▶ **EXERCISES TO COMPLETE**
1 – In the passage on South Africa's cultural diversity, rewrite the stretch from "As the economic" through "heritage and language.", changing "neighboring" to "bordering".
2 – Using the passage on South Africa's cultural diversity, decide whether each statement agrees with it. For each, answer yes or no and quote the words that decide it.
(a) Zulu is spoken by 22% of South Africa's population.
(b) The practice of bringing Indians to South Africa as indentured servants ended in 1911.
(c) Nine of South Africa's eleven official languages are European.

▶ **READING PASSAGE**
-=-=-=-=-

I have been using black, African, coloured, white, and Indian to describe people in South Africa. These are terms that are used here, but they understate the cultural diversity of South Africa.
There are eleven official languages in South Africa. Nine of the eleven are southern Bantu languages. Listed by percentage of the population that speaks them, they are Zulu, Xhosa, Northern Sotho, Tswana, Sotho, Tsonga, Swazi, Venda and Ndebele. The big ones are Zulu at 22% of the population and Xhosa at 16%. This is not merely linguistic diversity, but tribes with distinct cultures and histories.

As the economic powerhouse of the region, South Africa has many immigrants from other nearby countries. There are many black Africans in South Africa from Zimbabwe, Mozambique and other neighboring countries–and bring their own heritage and language.
The two other official languages are European: English and Africaans. Africaans is short for African Dutch. There is a long history of antagonism between the English and the Dutch in South Africa. (Think voortrekkers and the Anglo-Boer war). My friend Claire described being called ‘English speaking’ as if that were a cultural label.
There is a large population of people of Indian heritage. The first Indians came to South Africa as slaves and in the early 1700s, 80% of the slaves in South Africa were Indian. Subsequent generations came largely as indentured servants, a practice which ended in 1911 in South Africa. Durban is the largest concentration of Indians in any city outside of India. India has amazing linguistic and cultural diversity of its own and there are still remnants of this in the Indians of South Africa.
This leaves us with the designation that is most confusing for me: coloured. Some of the people who identify or are identified as coloured are of mixed heritage or race, for example a black parent and a white parent (such as Trevor Noah). But it’s much more complicated than that. A genetic study identified coloured people of the Cape region as the most genetically diverse people in the world. Under the racial categorization of apartheid, the Coloured group was further sub-divided into Cape Malay, Khoisan, other Coloureds, Bastards, et al.

-=-=-=-=-

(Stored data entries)

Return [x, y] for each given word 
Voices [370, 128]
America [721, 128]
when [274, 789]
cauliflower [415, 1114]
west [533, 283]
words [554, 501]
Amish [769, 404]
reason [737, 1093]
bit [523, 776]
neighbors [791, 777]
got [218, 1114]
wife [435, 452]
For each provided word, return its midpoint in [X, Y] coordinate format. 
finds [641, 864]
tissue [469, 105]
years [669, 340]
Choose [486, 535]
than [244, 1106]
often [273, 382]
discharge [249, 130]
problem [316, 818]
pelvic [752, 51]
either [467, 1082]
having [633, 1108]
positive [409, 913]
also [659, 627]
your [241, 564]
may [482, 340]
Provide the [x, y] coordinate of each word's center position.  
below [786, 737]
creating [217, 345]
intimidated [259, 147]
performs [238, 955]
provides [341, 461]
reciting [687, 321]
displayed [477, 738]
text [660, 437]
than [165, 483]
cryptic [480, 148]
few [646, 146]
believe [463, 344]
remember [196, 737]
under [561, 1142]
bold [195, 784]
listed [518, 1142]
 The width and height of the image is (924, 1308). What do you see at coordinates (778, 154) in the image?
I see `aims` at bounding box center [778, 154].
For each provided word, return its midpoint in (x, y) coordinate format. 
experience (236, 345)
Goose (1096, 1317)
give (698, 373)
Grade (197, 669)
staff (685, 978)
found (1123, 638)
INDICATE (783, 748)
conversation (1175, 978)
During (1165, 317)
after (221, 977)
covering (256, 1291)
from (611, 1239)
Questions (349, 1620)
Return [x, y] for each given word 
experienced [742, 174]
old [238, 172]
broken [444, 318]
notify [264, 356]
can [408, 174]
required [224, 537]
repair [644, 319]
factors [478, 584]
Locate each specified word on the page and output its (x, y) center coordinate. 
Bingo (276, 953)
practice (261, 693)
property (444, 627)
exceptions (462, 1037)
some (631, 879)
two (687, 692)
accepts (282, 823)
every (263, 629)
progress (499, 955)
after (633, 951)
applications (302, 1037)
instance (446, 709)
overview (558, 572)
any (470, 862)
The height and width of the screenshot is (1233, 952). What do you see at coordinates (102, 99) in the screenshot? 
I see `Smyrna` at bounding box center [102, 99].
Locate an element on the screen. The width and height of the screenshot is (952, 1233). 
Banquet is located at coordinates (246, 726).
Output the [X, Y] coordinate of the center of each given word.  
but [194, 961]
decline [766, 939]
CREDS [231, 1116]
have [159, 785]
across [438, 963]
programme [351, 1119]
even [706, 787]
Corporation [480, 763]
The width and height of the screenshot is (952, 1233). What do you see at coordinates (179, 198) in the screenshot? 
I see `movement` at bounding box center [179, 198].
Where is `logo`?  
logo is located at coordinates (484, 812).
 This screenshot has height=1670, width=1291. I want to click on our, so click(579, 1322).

-=-=-=-=-

▶ **RESPONSES PER TASK**
1 –
As the economic powerhouse of the region, South Africa has many immigrants from other nearby countries. There are many black Africans in South Africa from Zimbabwe, Mozambique and other bordering countries–and bring their own heritage and language.

2 –
(a) Yes: "The big ones are Zulu at 22% of the population and Xhosa at 16%."
(b) Yes: "Subsequent generations came largely as indentured servants, a practice which ended in 1911 in South Africa."
(c) No: "Nine of the eleven are southern Bantu languages."